▶ **GOAL**:
Render each nonblank line of the listing below as a row in a Markdown table with the columns "Row" and "Line," leaving out the pictures.

▶ **SOURCE MATERIAL**:
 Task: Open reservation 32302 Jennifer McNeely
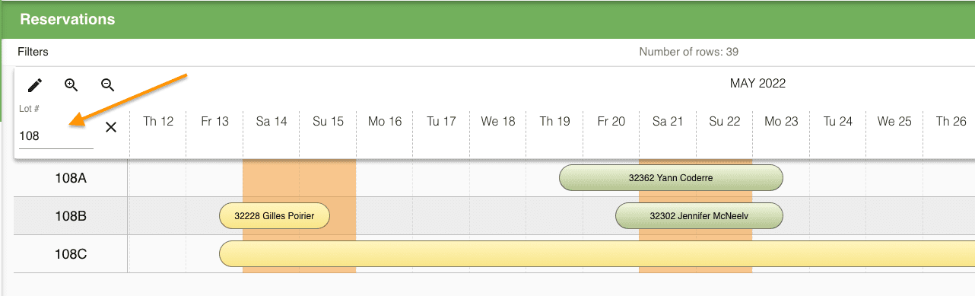[699, 215]
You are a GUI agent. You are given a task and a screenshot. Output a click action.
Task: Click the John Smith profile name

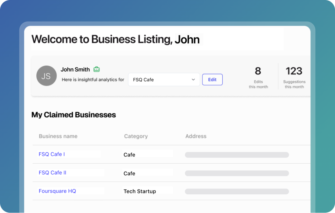pos(75,69)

▶ **WRITTEN RESPONSE**:
| Row | Line |
|---|---|
| 1 |  Task: Open reservation 32302 Jennifer McNeely |
| 2 | [699, 215] |
| 3 | You are a GUI agent. You are given a task and a screenshot. Output a click action. |
| 4 | Task: Click the John Smith profile name |
| 5 | pos(75,69) |